DynamoDBBackupFullAccessPolicy Gives read and write permission to DynamoDB on-demand backups for a table.
DynamoDBRestoreFromBackupPolicy Gives permission to restore a DynamoDB table from backup.
ComprehendBasicAccessPolicy Gives permission for detecting entities, key phrases, languages, and sentiments.
MobileAnalyticsWriteOnlyAccessPolicy Gives write-only permission to put event data for all application resources.
PinpointEndpointAccessPolicy Gives permission to get and update endpoints for an Amazon Pinpoint application.
FirehoseWritePolicy Gives permission to write to a Kinesis Data Firehose delivery stream.
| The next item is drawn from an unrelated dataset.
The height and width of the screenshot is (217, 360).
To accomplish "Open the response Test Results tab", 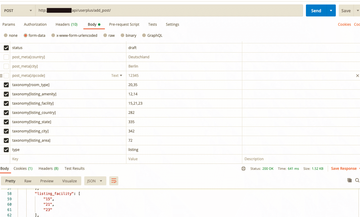I will pos(74,169).
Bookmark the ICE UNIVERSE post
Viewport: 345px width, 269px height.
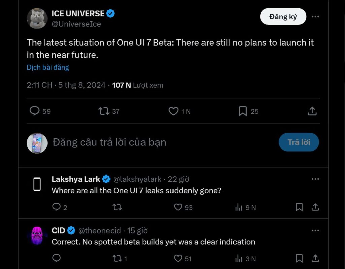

FirehoseCrudPolicy Gives permission to create, write, update, and delete a Kinesis Data Firehose delivery stream.
EKSDescribePolicy Gives permission to describe or list Amazon EKS clusters.
CostExplorerReadOnlyPolicy Gives read-only permission to the read-only Cost Explorer APIs for billing history.
OrganizationsListAccountsPolicy Gives read-only permission to list child account names and IDs.
SESBulkTemplatedCrudPolicy Gives permission to send email, templated email, templated bulk emails and verify identity.
SESEmailTemplateCrudPolicy Gives permission to create, get, list, update and delete Amazon SES email templates.
FilterLogEventsPolicy Gives permission to filter log events from a specified log group.
SSMParameterReadPolicy Gives permission to access a parameter to load secrets in this account.
StepFunctionsExecutionPolicy Gives permission to access a parameter to load secrets in this account.
CodeCommitCrudPolicy Gives permissions to create/read/update/delete objects within a specific codecommit repository.
CodeCommitReadPolicy Gives permissions to read objects within a specific codecommit repository.